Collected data
*** Block opens ***

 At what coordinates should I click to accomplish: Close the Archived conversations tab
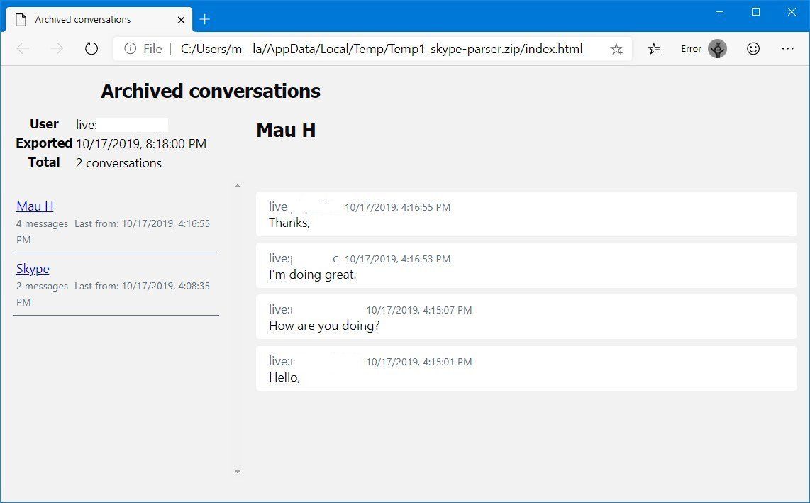tap(181, 20)
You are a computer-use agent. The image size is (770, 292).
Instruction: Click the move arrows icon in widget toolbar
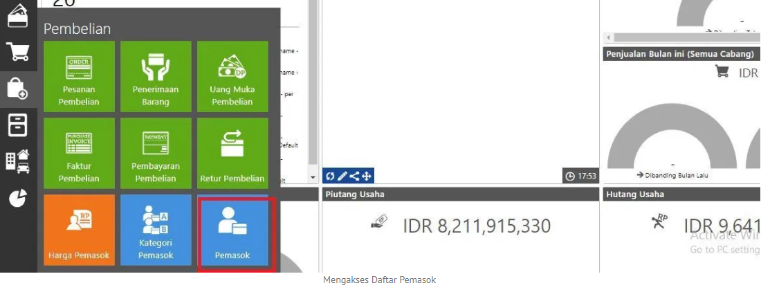(x=367, y=176)
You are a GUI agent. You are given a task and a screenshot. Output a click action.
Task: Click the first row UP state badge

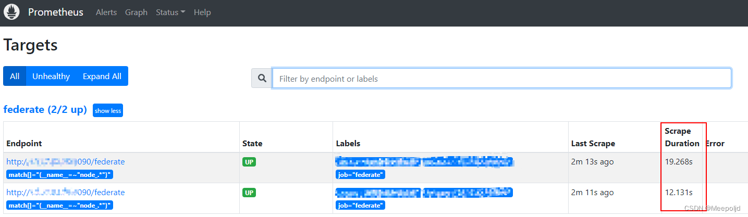pyautogui.click(x=249, y=162)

*** Block closes ***

Your objective – Leave out the pictures and copy exactly the lines from the one with "You are a GUI" through the last line of the records above.

Finished task –
You are a GUI agent. You are given a task and a screenshot. Output a click action.
Task: Click the first row UP state badge

pyautogui.click(x=249, y=162)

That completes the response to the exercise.